===== Given passage =====

MFA 6009 Graduate Projects

MFA 6009 Graduate Projects advising, an ongoing individual dialogue with a wide range of faculty advisors, is at the heart of the MFA program at SAIC, encouraging interdisciplinary study across the curriculum. Standard enrollment consists of two MFA 6009 Graduate Projects advisors, one graduate-level seminar, and an art history course each semester. The remainder of credits required for the full-time 15-credit hour load may include academic or studio electives. All MFA students must register for a minimum of one and no more than two MFA 6009 sections each semester. Students may request permission from the Graduate Program Advisor to take a third MFA 6009 section after priority registration.

In their final year, students must take one MFA 6009 Exhibitions section. The advising and grade for this course will be tied to the final exhibition. When taking undergraduate studio coursework, the student is responsible for understanding the faculty member’s expectations about completion of assignments, attendance, and any other criteria for earning credit. MFA students interested in completing a written thesis must take a research course and MFA 6009 Research section and obtain approval from the Associate Dean of Graduate Studies.

Graduate Critiques

As one of the principal means of assessment each semester, you will be required to participate in Critique Week, a week-long schedule of critiques during which classes are suspended.

Fall semester critiques are organized by department with panels representing the discipline. This provides you with an opportunity to understand the department’s expectations, have your work reviewed from a disciplinary point of view, and to reiterate the expectations for graduate study.

Spring semester critiques are interdisciplinary, with panel members and students from across SAIC disciplines. Interdisciplinary critiques allow for a broad range of responses to your work, and are intended to assess the success of your work for a more general, albeit highly informed audience. Critique panels include faculty, visiting artists, and fellow graduate students.

Graduate Exhibition or Equivalent

At the conclusion of your studies, you will present work in the SAIC Graduate Thesis Exhibition, other end-of-year events at SAIC, or the Gene Siskel Film Center—or arrange with the graduate dean or division chair for an alternative thesis of equal professional quality. Each year more than 200 graduate students exhibit work, screen videos and films, and present time-based works, writings, and performance to a collective audience of 30,000 people.

Students wishing to install work around prevalent themes, strategies or stylistic affinities can participate in a juried and curated section of the SAIC Graduate Thesis Exhibition. A faculty and staff committee conducts extensive studio visits and as a collaborative project with student participants, organizes and installs the show in designated space at the exhibition.

Undergraduate Courses

MFA students are advised to understand the expectations of their faculty when enrolled in undergraduate studio classes. Although graduate students are an asset to the group dynamic, faculty requirements for graduate students in undergraduate classes are variable. The student is responsible for understanding the faculty member's expectations about completion of assignments, attendance, and any other criteria for earning credit. To assure that graduate students are working at degree level, they are permitted no more than one undergraduate studio course (3000 level and above) per semester without permission of the dean of graduate studies. Courses at the 1000 and 2000 level are allowed only with permission.

===== Data extract =====

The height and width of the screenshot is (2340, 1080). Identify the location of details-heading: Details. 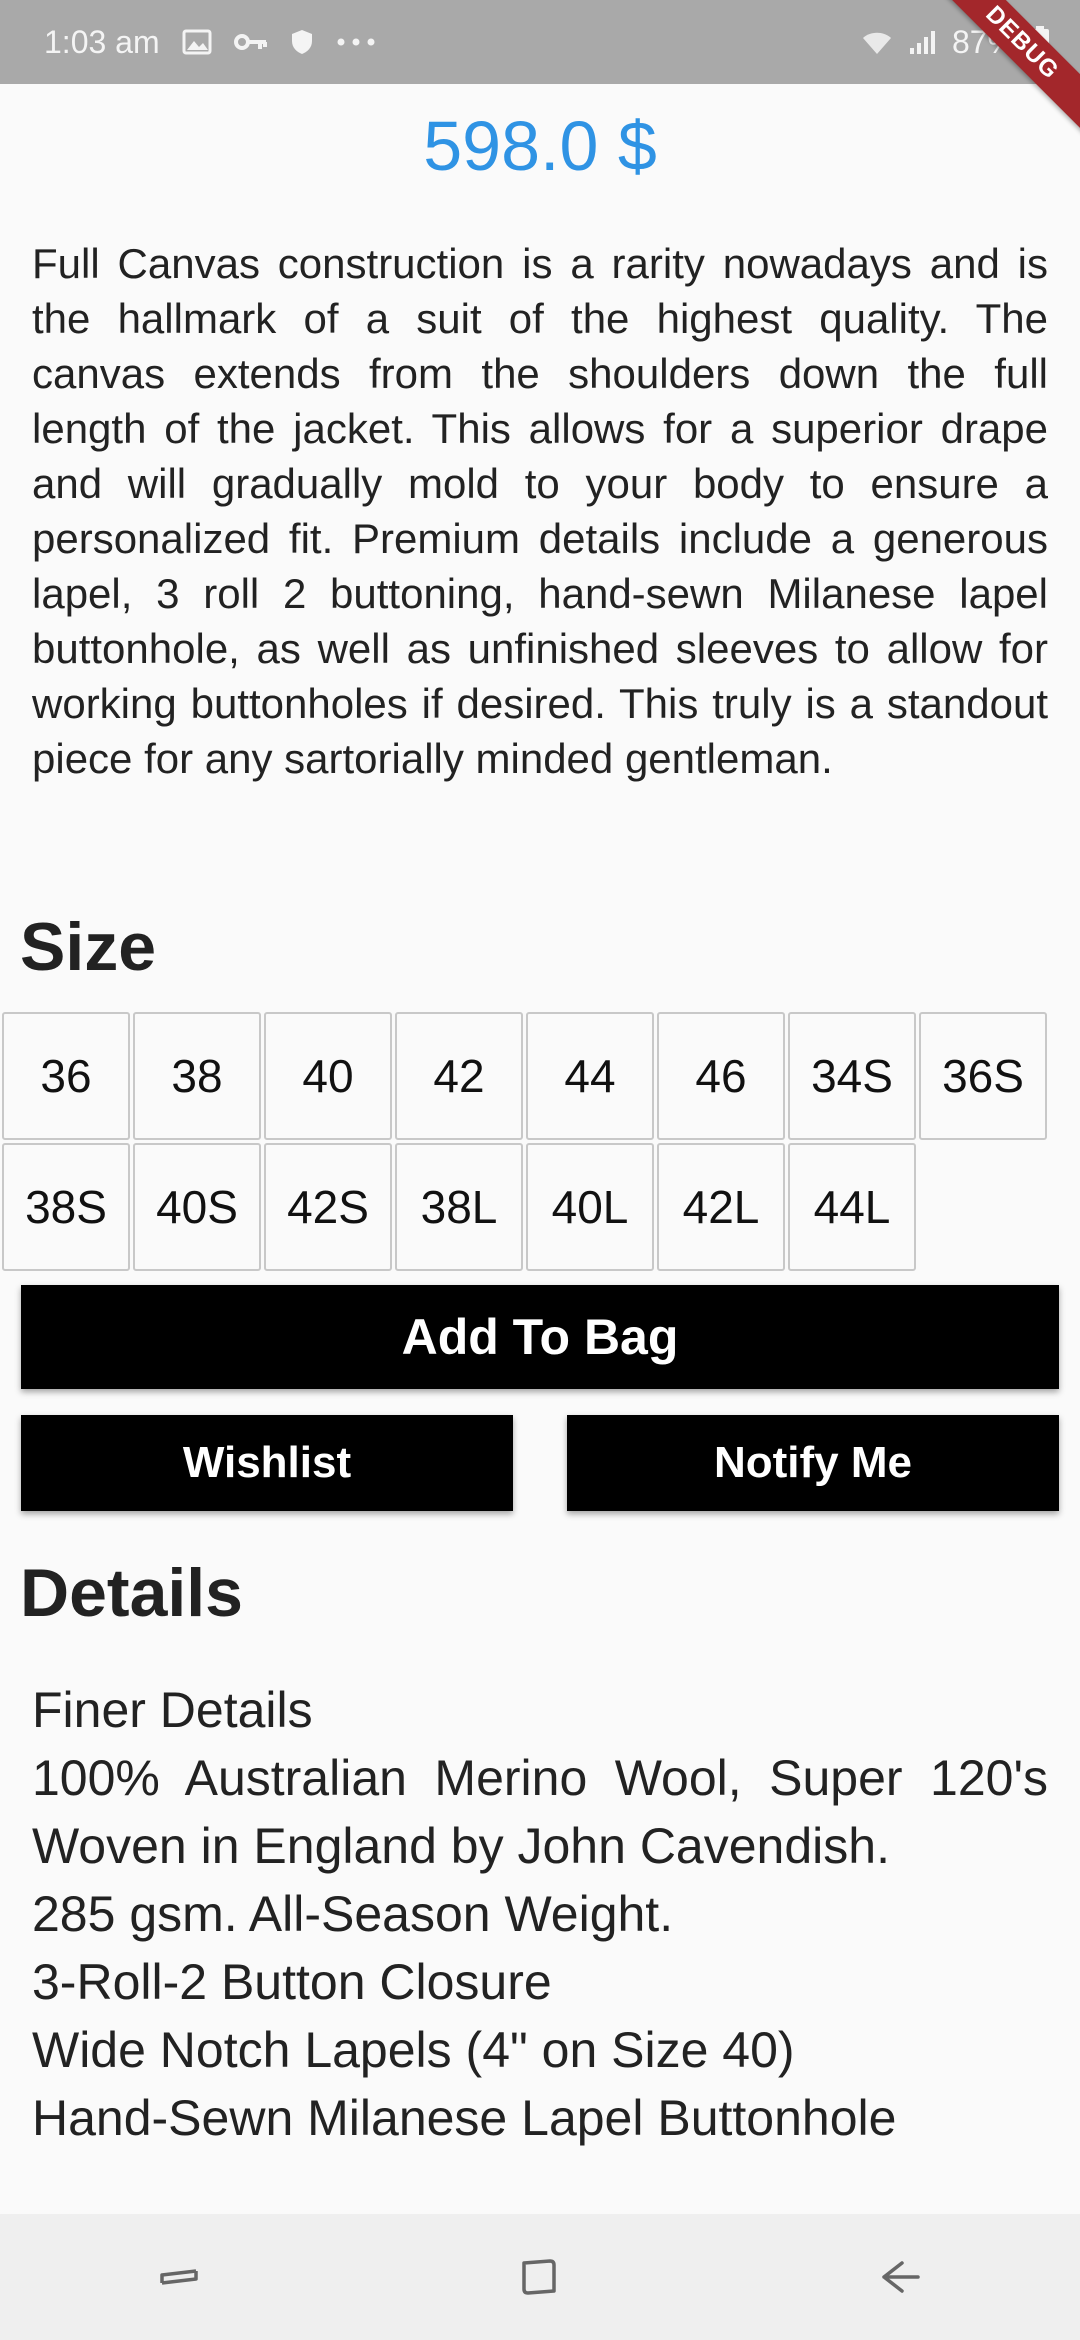
(132, 1593).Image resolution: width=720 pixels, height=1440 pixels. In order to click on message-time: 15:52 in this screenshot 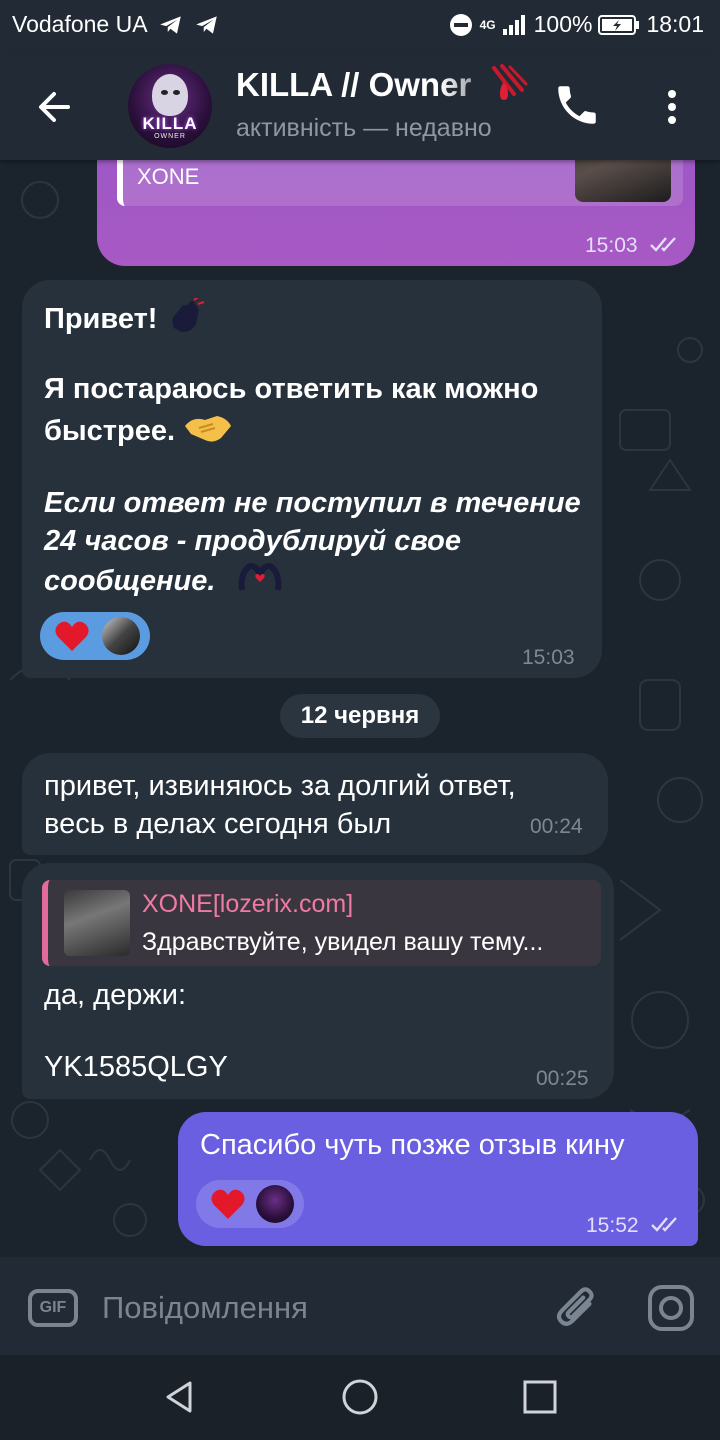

=====

Activities:
(1) Revise the MFA program passage, beginning at the words "As one of the" and stopping after "fellow graduate students.", so that "Critique Week" becomes "Review Week".
(2) According to the MFA program passage, how many MFA 6009 sections must each MFA student register for every semester?

Responses in order:
(1)
As one of the principal means of assessment each semester, you will be required to participate in Review Week, a week-long schedule of critiques during which classes are suspended.

Fall semester critiques are organized by department with panels representing the discipline. This provides you with an opportunity to understand the department’s expectations, have your work reviewed from a disciplinary point of view, and to reiterate the expectations for graduate study.

Spring semester critiques are interdisciplinary, with panel members and students from across SAIC disciplines. Interdisciplinary critiques allow for a broad range of responses to your work, and are intended to assess the success of your work for a more general, albeit highly informed audience. Critique panels include faculty, visiting artists, and fellow graduate students.

(2) A minimum of one and no more than two.